THE PRESIDENT: Lieutenant Bryson, speaking for myself and for some other members of the Tribunal, we think it is a far better way to deal with a document, to deal with it, if possible, once and for all, and not to be coming back to it. It not only wastes time by the fact that the Tribunal have got to turn back and forth, back and forth, to the document; but you get a much fairer idea of the document if it is dealt with once and for all, although it may cover more than one subject. I say that although it may be impossible for you to do that now in consonance with the preparations that you have made; but those who follow you may be able to alter their course.

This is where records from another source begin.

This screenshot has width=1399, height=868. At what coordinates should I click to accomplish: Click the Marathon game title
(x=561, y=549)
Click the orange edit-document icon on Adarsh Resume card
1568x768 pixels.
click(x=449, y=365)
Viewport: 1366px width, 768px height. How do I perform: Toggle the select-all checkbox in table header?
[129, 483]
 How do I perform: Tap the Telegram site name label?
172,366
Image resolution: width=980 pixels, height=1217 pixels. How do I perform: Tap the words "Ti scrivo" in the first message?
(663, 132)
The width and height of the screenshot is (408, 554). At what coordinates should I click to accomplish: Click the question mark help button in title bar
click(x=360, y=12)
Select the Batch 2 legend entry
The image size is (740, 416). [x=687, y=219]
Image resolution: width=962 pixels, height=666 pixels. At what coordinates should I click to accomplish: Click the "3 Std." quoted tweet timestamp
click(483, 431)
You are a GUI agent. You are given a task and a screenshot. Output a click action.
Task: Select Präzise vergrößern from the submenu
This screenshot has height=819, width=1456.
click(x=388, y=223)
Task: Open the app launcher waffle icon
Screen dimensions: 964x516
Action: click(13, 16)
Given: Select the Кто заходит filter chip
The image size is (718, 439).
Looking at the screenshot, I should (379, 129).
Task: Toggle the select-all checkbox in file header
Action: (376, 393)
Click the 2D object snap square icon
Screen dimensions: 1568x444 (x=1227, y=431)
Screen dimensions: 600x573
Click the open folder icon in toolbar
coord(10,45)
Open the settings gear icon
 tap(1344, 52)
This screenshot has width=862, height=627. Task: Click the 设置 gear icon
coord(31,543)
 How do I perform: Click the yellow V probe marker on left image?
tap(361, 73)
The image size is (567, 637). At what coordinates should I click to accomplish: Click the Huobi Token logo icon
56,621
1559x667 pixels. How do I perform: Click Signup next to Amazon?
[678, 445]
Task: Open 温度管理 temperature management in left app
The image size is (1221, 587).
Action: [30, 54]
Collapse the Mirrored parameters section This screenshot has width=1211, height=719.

If it is possible, when you get a document with a variety or a number of paragraphs in it which you want to quote, you should quote them all at the same time. Do you follow what I mean?
LT. BRYSON: I follow you, Your Honor. We have so organized our materials that we have directed our evidence to specific points, and since the points are separated, we had to separate our quotations.
THE PRESIDENT: I realize that it may be difficult for you.
LT. BRYSON: In September of 1934 Ambassador Dodd made a record in his diary of a conversation with Sir Eric Phipps at the British Embassy in Berlin. If the Court please, I will pass over this document, because in response to a question from the Tribunal, I read an excerpt from the document which covers the same point that I was about to direct myself toward.
I had just pointed out that Schacht has acknowledged to Ambassador Dodd in September 1934 his knowledge of the war purposes of the Nazi Party; and we had already shown that in 1935 Schacht had stated that Germany would, if necessary, acquire colonies by force. He must then have known to what length Hitler was prepared to go.
After attending a meeting of the Reich ministers on 27 May 1936 in Berlin, Schacht must have known that Hitler was contemplating war. Your Honors may recall, as has been earlier shown, that at this meeting the Defendant Göring, who was very close to Hitler, stated that all measures are to be considered from the standpoint of an assured waging of war and that waiting for new methods is no longer appropriate. I refer the Tribunal to Document 1301-PS, from which I will not read, as the quotation is already in evidence in Exhibit Number USA-123.